### Data extract ###

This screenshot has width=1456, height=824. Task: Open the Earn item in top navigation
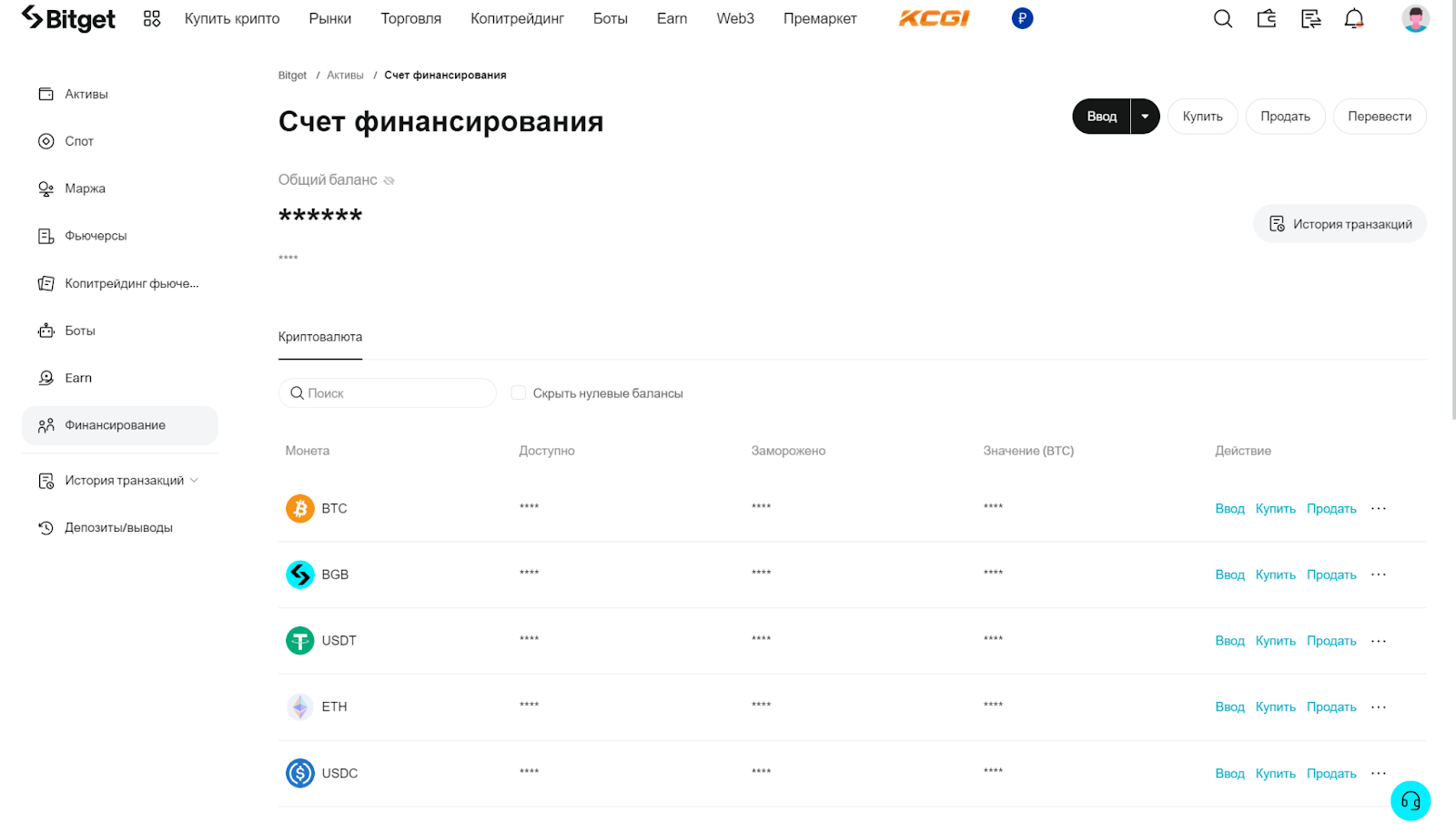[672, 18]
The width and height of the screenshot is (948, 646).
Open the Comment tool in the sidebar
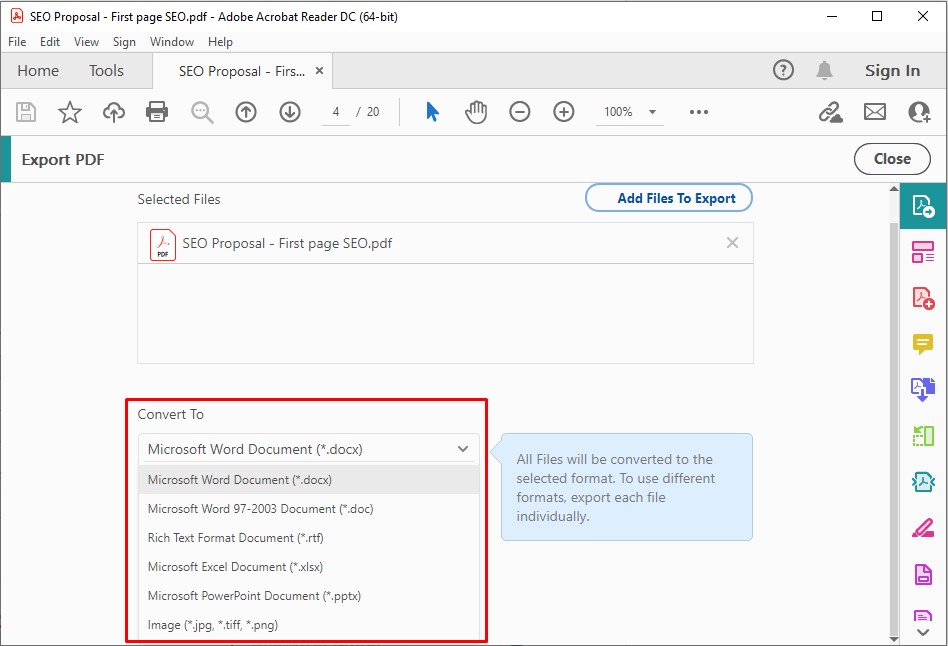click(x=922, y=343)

###
### Data extract ###

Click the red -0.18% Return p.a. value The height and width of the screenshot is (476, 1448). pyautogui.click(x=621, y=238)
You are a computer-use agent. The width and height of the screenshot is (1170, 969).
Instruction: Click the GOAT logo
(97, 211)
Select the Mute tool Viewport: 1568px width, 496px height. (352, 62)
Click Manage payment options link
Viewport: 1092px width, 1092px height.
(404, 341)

###
### Data extract ###

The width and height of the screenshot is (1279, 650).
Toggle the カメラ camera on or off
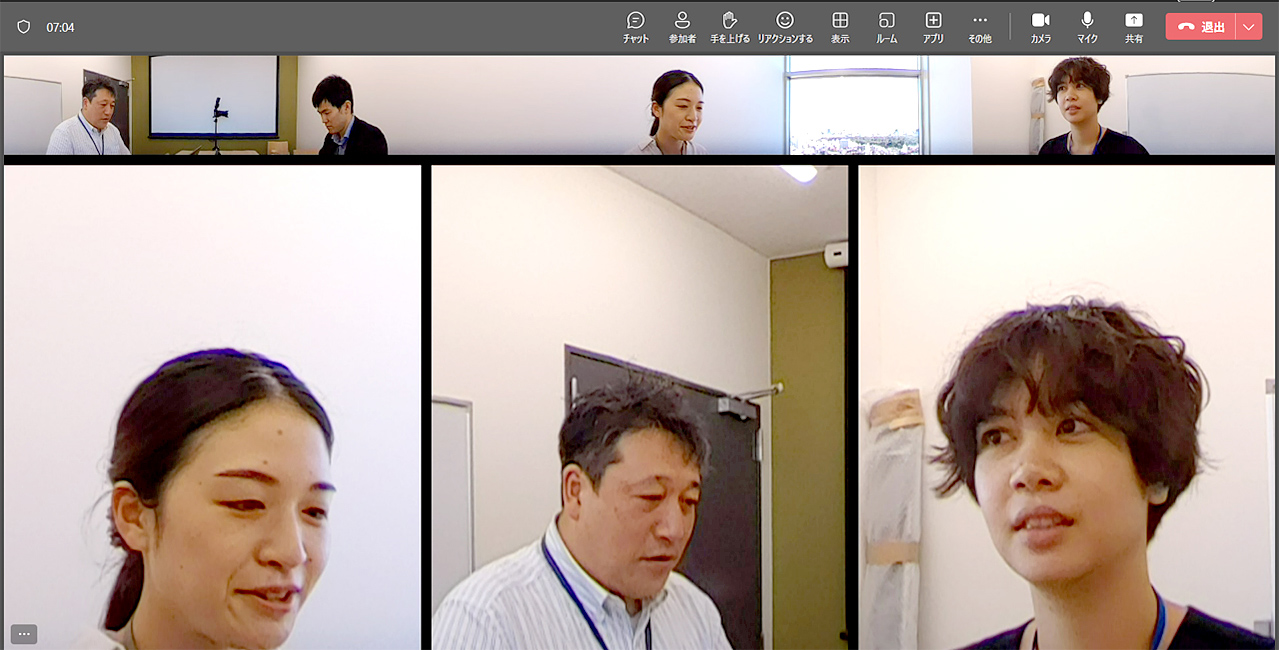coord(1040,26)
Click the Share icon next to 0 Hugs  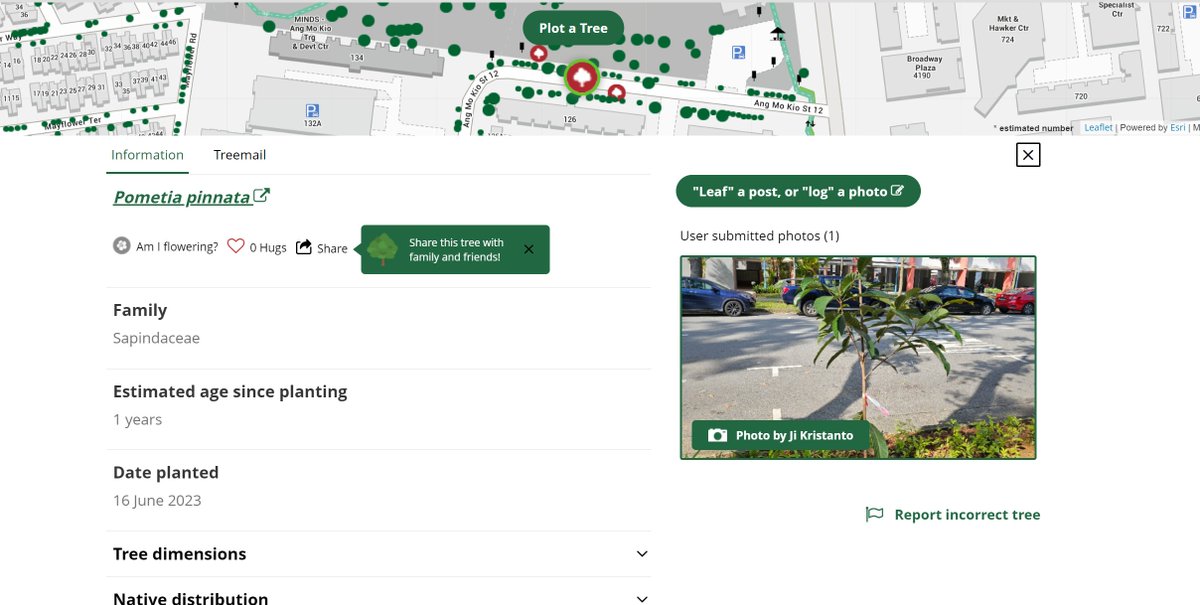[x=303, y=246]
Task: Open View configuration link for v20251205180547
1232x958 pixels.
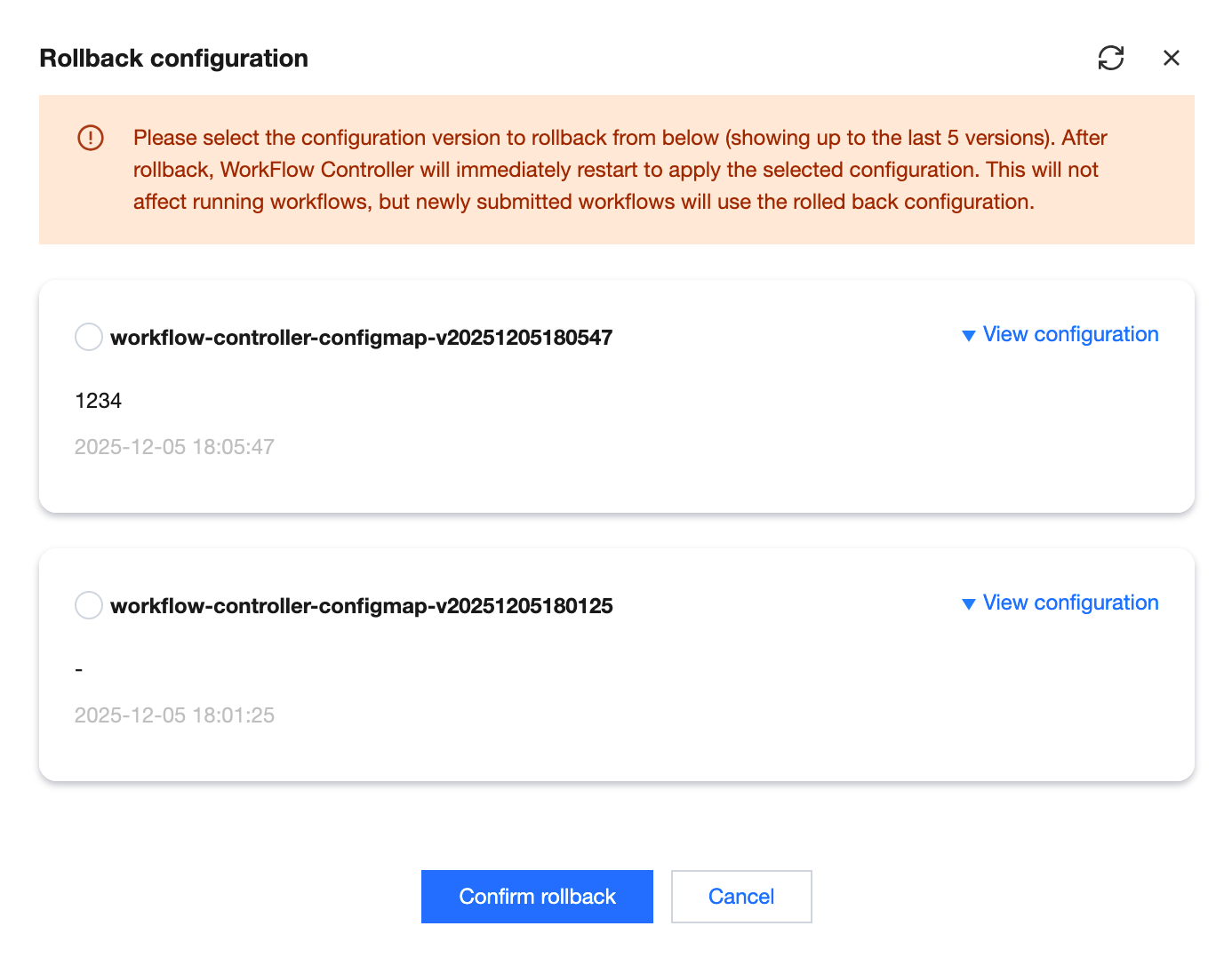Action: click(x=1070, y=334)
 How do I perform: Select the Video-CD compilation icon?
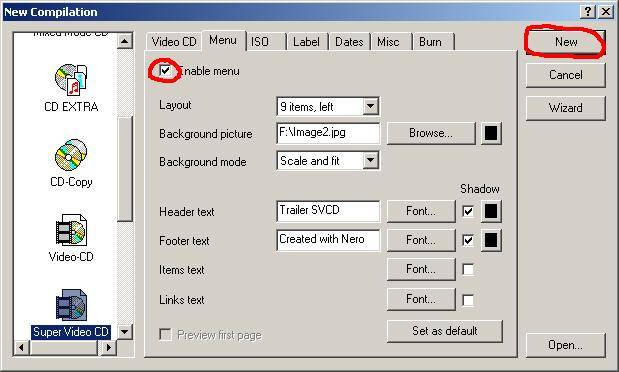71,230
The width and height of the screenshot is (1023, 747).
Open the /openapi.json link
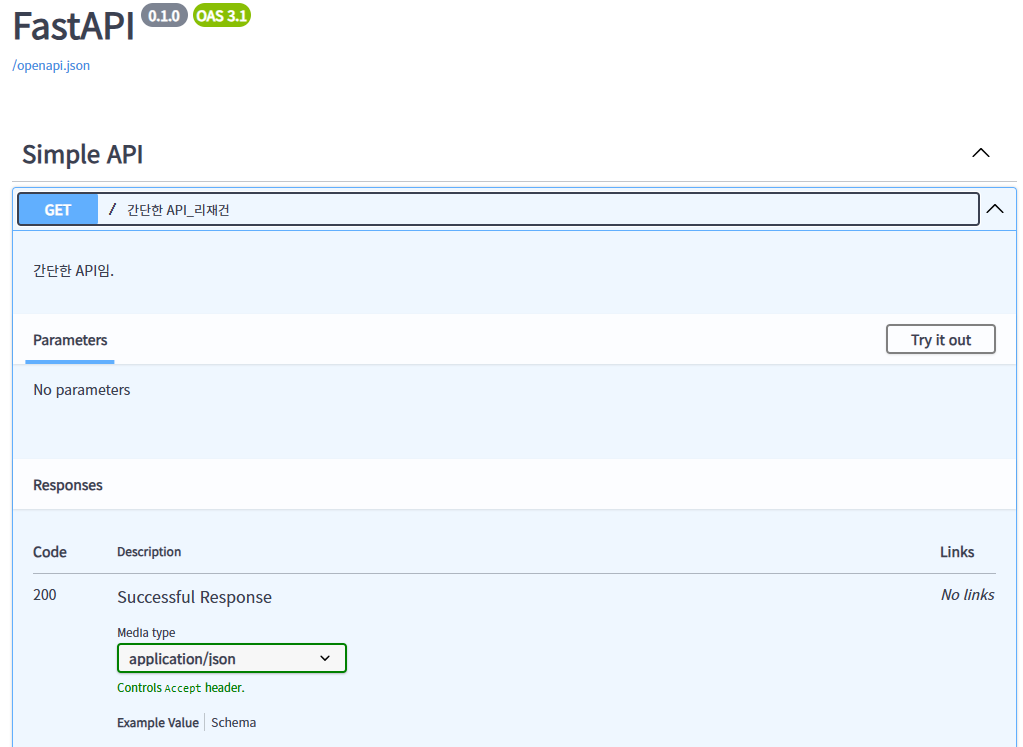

###

* [Work to be completed]: Whenever "link" occurs in a line above, copy that line.

* [Exercise answer]:
Click Manage payment options link
Task: Open View configuration link for v20251205180547
Open the /openapi.json link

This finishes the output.